Five red flags that signal a prepaid gift card scam, and exactly what to do when someone asks you to pay with a JokerCard.

  • security
  • scams

Prepaid gift cards are convenient — and that is exactly why scammers love them. Once a card’s number and PIN have been shared, the funds are gone, with very limited recourse. The good news: every prepaid card scam follows a small set of predictable patterns. Here is how to spot one before it costs you anything.

1. Urgency that doesn’t make sense

Scammers manufacture pressure. The story is always something like:

“Your account will be locked in 15 minutes unless you pay immediately with a gift card.”

No legitimate organization — not the CRA, not a utility, not Microsoft, not your boss — will demand instant payment in prepaid card numbers. Real institutions accept cheques, EFT, and credit cards. They also give you weeks, not minutes.

If the conversation suddenly hinges on a deadline, hang up and verify independently by calling the organization on a number you find yourself.

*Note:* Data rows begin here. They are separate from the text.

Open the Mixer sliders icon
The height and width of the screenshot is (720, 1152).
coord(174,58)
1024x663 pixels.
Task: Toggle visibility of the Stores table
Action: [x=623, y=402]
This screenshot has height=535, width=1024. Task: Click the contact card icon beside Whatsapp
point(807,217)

2. The payment must be a gift card, specifically

Once a scammer has steered the conversation to gift cards, the script tightens further: it has to be a specific brand, a specific denomination, and you must read the numbers over the phone (or text a photo of the back of the card).

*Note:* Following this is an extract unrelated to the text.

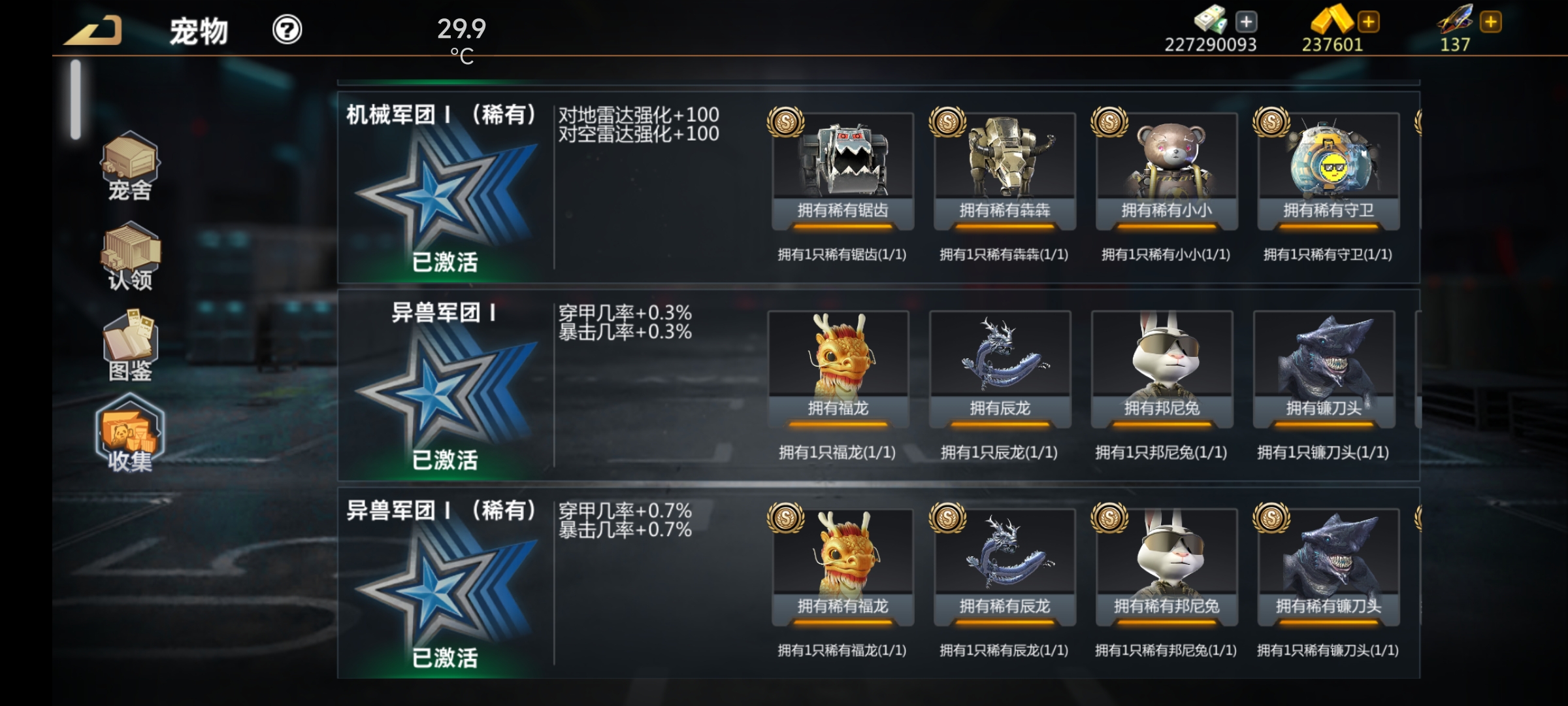Open the 宠舍 pet house section
The height and width of the screenshot is (706, 1568).
click(x=129, y=166)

The format is the giveaway. There is no legitimate business in Canada that operates this way.

3. The contact arrived out of nowhere

The vast majority of scam victims were contacted first — a phone call, a text, an email, a social-media DM. If you did not initiate the conversation, treat any payment request with extreme skepticism, no matter how official the caller sounds.

4. They want you to stay on the line

Scammers know that hanging up gives you time to think and check. They will keep you on the phone “for verification” or “to make sure the payment goes through.” Some even tell you to walk into the store and put them on speaker.

A real organization is happy to call you back. Hang up.

5. They mention a refund or overpayment

A common variant: someone calls saying you have overpaid a bill or are owed a refund, and they need to “send” the amount to your gift card. They will then ask you to read the gift card numbers to “verify the deposit.” There is no deposit. They are just stealing the funds on the card.

What to do if you have already paid

  1. Save the card and the receipt. Do not throw them away.
  2. Call the card issuer immediately using the number on the back of the card. Some issuers can freeze a card if it has not been redeemed yet.
  3. Report the scam to the Canadian Anti-Fraud Centre at 1-888-495-8501.
  4. File a police report in your local jurisdiction. You will need this for any claim.
  5. Tell the retailer where you bought the card — they can sometimes flag the card before the scammer drains it.

A quick rule of thumb

If anyone asks you to pay with a prepaid gift card, the answer is no.

That single rule prevents almost every scam in this category. Share it with the people in your life who are most likely to be targeted: students, newcomers, and older relatives.